* [Exercise goal]
In the page text on bank regulation, what share of their assets must the banks' Total Loss Absorbing Capital equal by 2022?

* [Page text]

⁂

What's this? Fifty five thousand residents in one mile-high building? Doesn't Tokyo have earthquakes? Let's hope not everyone wants hot water at the same time!

Everyone makes mistakes, right? The issue is admitting them. The CFPB who caught some folks' attention yesterday with this announcement: "Today we published a notice in the Federal Register to correct a typo regarding tolerances for property taxes and certain other property-related costs that was found in the "Supplementary Information" to the TILA-RESPA Integrated Disclosure rule. Learn more at: https://federalregister.gov/a/2016-02630."

Turning to banking news, the Financial Stability Board (FSB) is based in Basel and its global regulators quietly set the tone for the biggest banks in the world. It has been toiling away on new guidelines on how to prevent banks from becoming "too big to fail." Each designated country generates its own implementation process, but the result looks a lot like what the gatekeepers in Basel had recommended. FSB regulators still want the largest banks to raise $1.19 trillion by 2022 in debt instruments. These banks should maintain sizable cushions able to absorb losses when a financial crisis is looming on the horizon. Regulators remember too vividly what happened in 2008, when taxpayers were obliged by their government to bail out banks. In the future, the cost of the banks' failure would be supported by its investors, not the general public.

Eight U.S. banks are affected by the new guidelines: JPMorgan, Wells Fargo, Bank of America, Citigroup, Goldman Sachs, Morgan Stanley, BNY Mellon, and State Street. These banks will all have to issue debt that could be used to defray losses in times of crisis. These debt instruments will cover losses when a bank's equity is wiped out and regulators will avoid a potential panic caused by a domino effect. So-called Total Loss Absorbing Capital (TLAC) of the banks will need to equal 16% of their assets in 2019 and 18% by 2022. The FSB recommendations are designed to make the banking industry safer.

⁂

* [Collected material]
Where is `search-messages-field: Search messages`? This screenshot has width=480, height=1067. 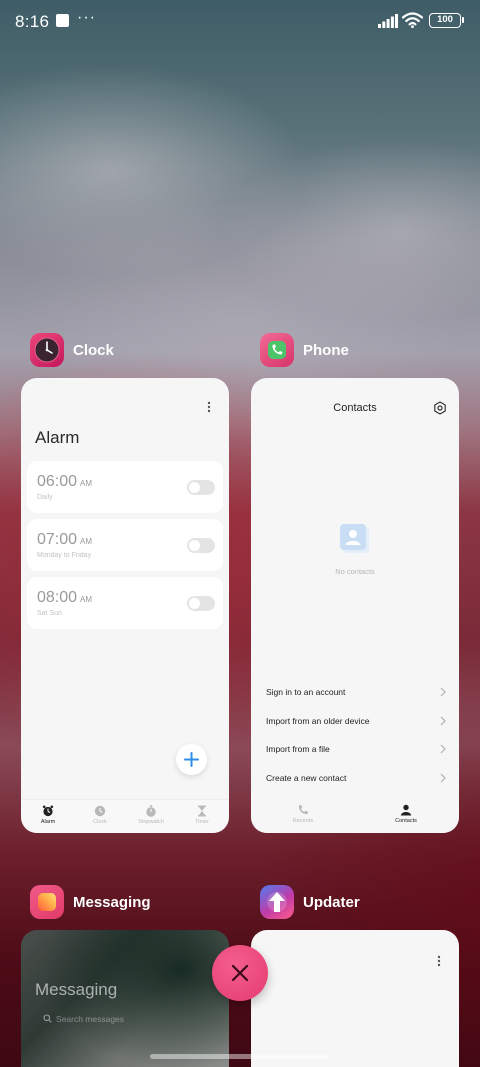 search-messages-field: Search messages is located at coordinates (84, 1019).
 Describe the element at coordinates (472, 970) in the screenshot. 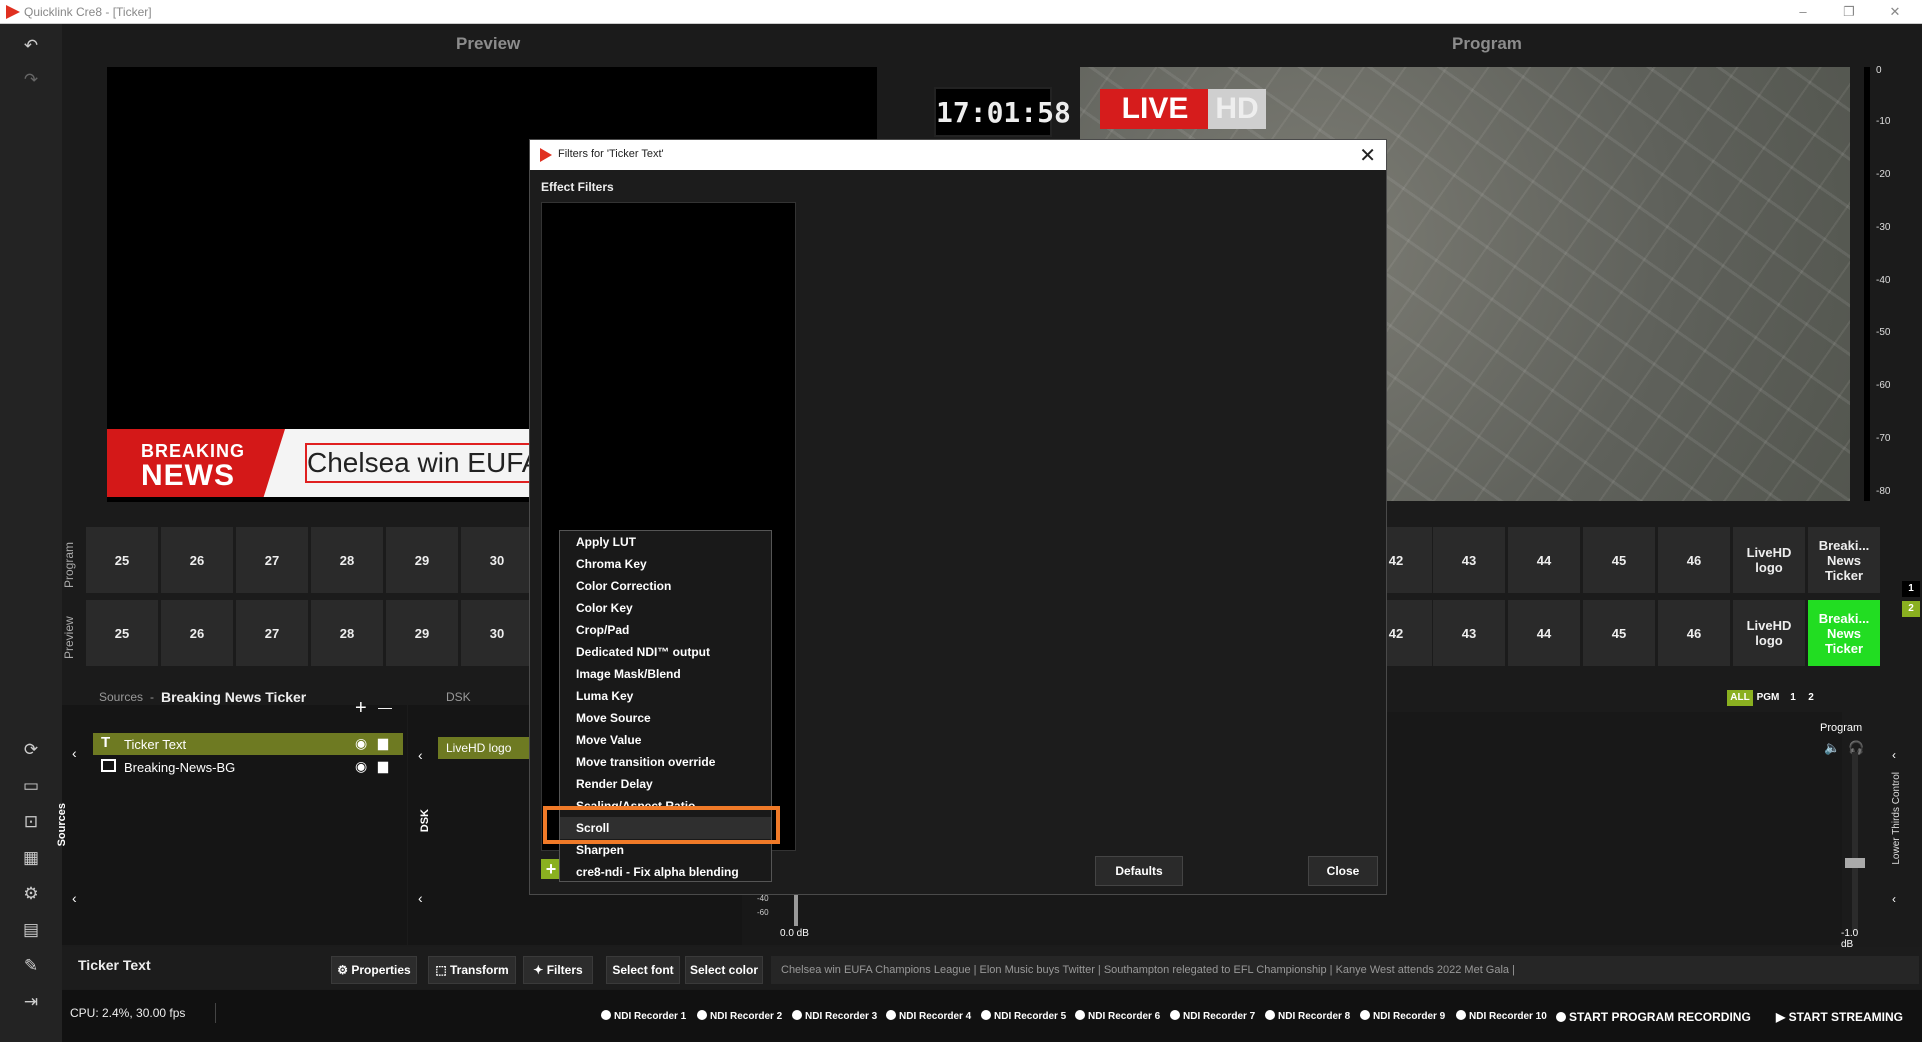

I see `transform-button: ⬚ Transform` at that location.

⁂

* [Answer section]
18%